その真逆な建物は真ん中が渡り廊下的なもので繋がっていて、これでひとつの建物らしい。
あまりの豪華さと大きさに
ビックリしながら車を降りると
「こっちが家で、あっちが事務所。事務所は仕事する場所だから来てはダメだよ」
和彦さんは私に優しく語りかける。
絶対
純和風な高級旅館が家だと思ったら
お城が家だった。
そして
『殺せ―!いっそ殺してくれーー!!』
『この根性なしが!その頭ぶち抜かれる前に吐けってんだろ!』
事務所の方でそんな声が聞こえ
和彦さんは「えーっと……えっと……」って困った声を出し
「椿さんもすみれさんも疲れたろう。
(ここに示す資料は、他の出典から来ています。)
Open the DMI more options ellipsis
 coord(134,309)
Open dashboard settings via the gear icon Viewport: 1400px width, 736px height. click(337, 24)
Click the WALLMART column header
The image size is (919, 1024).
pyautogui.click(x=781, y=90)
さぁ早く家に入ろう」って私達の背中を押して玄関に押し込んだ。
押し込まれた玄関は
これまた広くて
玄関なのに
うちの居間より大きくて
キラキラとシャンデリアが輝いていた。
うわぁ綺麗。
「何の為の防音部屋だ?あー?」
背中で聞こえた冷たすぎる和彦さんの声
無視させてもらいます。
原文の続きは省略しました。